Il problema del set di Israele e che c’era la soldatessa che non voleva essere ripresa soprattutto con i ragazzi della unit 17 che sono ragazzi particolari.
La timidezza delle chiome è incentrato sul passaggio all’età adulta, di solito in italia la condizione della disabilità è trattata con i guanti bianchi e un certo rispetto che è quasi pietà. Ignorando queste convenzione hai descritto senza filtri la loro realtà. é stato difficile presentare un progetto del genere ai produttori? La questione della sessualità era in partenza o è arrivata “per caso”?
Valentina: è venuta spontaneamente perchè loro non si possono fermare, loro vogliono fare l’amore. Le loro personalità sono uscite fuori durante le riprese.

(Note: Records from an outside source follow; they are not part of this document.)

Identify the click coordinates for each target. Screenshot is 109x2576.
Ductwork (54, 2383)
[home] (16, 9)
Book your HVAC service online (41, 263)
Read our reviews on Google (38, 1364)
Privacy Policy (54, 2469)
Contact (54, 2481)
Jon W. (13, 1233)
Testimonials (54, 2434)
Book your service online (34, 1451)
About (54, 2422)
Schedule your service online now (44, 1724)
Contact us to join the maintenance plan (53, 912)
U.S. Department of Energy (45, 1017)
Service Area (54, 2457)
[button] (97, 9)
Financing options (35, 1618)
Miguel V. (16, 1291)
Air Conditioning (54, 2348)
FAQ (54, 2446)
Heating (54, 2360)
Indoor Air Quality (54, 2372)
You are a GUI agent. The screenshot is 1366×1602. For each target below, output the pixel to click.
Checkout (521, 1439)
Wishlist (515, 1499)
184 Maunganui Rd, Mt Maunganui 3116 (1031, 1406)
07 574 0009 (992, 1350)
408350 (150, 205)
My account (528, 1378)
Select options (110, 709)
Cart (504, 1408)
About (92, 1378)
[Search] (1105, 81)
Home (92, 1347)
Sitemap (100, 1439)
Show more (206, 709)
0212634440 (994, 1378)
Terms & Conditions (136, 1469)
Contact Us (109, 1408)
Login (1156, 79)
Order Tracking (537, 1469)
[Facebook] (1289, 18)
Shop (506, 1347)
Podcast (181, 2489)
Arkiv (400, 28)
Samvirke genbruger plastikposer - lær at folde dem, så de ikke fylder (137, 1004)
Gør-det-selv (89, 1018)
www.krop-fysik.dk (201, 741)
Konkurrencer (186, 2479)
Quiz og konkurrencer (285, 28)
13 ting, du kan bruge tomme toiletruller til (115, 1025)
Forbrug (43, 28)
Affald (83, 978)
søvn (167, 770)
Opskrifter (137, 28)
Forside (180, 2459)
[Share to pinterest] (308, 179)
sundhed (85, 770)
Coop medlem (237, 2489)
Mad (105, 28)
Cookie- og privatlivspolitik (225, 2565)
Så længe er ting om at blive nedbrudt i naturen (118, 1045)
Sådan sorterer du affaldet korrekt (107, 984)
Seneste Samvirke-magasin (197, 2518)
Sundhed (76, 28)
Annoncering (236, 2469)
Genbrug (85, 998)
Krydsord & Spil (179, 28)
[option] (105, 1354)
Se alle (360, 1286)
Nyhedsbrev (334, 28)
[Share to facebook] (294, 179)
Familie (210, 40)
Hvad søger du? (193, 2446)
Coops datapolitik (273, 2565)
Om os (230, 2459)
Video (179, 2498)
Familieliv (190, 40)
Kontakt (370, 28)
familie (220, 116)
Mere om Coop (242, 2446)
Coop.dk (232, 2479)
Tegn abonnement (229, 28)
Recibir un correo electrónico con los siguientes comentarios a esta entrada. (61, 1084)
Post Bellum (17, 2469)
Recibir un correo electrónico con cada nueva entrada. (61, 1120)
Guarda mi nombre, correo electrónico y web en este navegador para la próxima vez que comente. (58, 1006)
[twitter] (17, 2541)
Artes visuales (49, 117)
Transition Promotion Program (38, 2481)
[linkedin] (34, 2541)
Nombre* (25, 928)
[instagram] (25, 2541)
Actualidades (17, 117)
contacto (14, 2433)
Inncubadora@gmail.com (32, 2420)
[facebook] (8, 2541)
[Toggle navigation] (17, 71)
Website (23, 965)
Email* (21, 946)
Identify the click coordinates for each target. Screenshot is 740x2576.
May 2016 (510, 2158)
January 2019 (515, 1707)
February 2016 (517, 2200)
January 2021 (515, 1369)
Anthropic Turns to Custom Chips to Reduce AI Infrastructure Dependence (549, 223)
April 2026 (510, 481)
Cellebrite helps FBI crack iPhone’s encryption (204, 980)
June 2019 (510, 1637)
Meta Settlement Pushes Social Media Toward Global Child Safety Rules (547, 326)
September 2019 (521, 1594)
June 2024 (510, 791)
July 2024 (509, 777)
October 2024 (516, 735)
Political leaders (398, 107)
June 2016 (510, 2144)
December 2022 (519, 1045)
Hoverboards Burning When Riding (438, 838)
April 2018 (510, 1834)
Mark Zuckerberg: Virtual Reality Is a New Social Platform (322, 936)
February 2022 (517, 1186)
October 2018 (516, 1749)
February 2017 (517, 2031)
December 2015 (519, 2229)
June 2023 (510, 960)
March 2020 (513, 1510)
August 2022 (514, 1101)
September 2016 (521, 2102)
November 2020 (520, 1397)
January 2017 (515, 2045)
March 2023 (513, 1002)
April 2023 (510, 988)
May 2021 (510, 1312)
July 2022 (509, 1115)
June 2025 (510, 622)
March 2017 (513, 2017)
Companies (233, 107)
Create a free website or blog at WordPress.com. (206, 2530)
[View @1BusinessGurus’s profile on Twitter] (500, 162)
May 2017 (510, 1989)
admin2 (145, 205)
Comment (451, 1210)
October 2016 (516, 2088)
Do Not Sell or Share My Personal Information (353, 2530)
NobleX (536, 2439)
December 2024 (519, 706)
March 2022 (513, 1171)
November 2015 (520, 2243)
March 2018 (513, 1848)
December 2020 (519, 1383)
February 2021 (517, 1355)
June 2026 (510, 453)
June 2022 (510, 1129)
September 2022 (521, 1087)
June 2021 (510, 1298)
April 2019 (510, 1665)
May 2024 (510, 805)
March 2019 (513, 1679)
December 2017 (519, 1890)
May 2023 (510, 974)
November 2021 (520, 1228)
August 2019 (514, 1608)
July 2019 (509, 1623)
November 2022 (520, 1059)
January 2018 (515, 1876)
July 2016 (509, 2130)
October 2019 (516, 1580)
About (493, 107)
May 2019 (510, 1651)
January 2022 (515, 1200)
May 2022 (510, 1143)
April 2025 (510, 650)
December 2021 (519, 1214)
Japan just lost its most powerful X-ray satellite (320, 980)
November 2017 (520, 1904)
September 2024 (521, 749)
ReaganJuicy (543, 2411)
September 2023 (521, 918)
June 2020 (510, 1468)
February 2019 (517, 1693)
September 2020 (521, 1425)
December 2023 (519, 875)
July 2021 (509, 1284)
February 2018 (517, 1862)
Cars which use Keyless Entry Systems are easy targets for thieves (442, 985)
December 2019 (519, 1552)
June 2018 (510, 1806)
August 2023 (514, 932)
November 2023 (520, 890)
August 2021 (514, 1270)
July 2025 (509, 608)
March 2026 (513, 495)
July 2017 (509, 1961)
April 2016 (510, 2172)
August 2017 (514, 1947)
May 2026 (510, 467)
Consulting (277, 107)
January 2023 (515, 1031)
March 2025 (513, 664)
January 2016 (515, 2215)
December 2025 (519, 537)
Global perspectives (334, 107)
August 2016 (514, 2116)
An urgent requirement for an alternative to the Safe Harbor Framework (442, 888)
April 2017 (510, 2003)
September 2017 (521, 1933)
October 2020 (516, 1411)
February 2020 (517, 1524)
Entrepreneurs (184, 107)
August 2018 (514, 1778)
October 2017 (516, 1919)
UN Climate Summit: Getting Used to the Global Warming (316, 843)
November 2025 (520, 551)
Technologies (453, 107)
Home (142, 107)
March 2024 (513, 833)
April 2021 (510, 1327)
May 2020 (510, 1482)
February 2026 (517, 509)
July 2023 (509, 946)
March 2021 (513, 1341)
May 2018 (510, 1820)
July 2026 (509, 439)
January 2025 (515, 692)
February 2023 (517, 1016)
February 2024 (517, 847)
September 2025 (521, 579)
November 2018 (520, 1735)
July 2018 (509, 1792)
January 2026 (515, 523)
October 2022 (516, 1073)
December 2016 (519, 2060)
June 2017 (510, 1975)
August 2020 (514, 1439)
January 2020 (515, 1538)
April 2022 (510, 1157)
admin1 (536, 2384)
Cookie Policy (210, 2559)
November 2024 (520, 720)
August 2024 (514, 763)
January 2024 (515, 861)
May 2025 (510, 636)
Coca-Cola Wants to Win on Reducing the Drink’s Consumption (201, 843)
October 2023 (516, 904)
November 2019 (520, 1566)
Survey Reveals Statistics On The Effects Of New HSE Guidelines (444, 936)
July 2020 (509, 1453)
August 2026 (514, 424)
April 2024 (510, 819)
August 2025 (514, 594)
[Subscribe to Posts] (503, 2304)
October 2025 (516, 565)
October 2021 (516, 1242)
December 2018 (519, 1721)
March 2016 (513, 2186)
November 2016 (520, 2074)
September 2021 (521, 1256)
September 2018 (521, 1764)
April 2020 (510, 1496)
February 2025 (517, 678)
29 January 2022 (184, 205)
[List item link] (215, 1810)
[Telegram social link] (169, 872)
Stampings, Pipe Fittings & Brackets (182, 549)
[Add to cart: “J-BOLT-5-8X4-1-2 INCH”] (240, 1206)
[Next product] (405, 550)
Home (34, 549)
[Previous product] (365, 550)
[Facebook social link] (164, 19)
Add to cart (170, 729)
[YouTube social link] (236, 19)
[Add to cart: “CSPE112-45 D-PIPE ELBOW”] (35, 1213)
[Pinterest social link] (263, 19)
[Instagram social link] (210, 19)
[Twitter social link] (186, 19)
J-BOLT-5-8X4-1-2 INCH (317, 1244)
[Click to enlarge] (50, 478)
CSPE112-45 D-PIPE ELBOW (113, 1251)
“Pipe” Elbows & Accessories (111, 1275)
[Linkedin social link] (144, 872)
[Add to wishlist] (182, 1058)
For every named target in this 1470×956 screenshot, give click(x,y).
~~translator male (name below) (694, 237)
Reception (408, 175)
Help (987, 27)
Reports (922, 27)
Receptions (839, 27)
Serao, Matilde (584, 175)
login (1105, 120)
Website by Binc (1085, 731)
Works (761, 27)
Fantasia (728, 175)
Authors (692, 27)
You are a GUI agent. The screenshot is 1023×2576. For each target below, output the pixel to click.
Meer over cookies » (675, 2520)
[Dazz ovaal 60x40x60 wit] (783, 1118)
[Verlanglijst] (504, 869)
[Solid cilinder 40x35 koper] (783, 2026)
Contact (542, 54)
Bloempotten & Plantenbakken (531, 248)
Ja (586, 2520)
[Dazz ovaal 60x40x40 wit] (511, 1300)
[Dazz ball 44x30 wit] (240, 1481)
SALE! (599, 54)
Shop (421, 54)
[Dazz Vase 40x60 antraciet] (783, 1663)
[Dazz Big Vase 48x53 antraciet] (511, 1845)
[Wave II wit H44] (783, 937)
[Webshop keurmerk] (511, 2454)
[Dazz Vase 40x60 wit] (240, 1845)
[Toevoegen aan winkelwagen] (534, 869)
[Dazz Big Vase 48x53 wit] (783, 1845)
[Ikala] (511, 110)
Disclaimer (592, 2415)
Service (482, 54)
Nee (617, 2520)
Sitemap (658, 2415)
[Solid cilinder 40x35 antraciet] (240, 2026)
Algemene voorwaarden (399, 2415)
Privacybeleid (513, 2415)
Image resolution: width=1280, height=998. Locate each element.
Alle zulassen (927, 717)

Noi abbiamo detto ai produttori che l’ approccio non sarebbe stato pietista è la storia dei due ragazzi è la storia della adolescenza che è una separazione e un cambio. è nato tutto spontaneamente e la sceneggiatura si è evoluta di conseguenza, cresciuta con loro e con quello che succedeva. Alcune scene sono totalmente documentariste altre sono rimesse in scena funzionali alla struttura narrativa
Cosa vi ha lasciato l’esperienza del cinema?
Benjamin: l’esperienza del cinema ci ha dato nuovi orizzonti nel senso di un cambiamento enorme perché dopo ho capito che la strada era giusta, solo dopo andando avanti in Israele ho capito che il militare non era la strada giusta. Forse continuo con il cinema e lo sport sto facendo tra calciatore e attore, non so ancora
Stai scrivendo un nuovo film con tua sorella, di cosa tratterà? Sarà un documentario?
Valentina: non è un documentario è un film di finzione che non voglio spoilerare ovviamente perché parla di un fatto successo durante la nostra infanzia. Speriamo di girarlo l’estate prossima.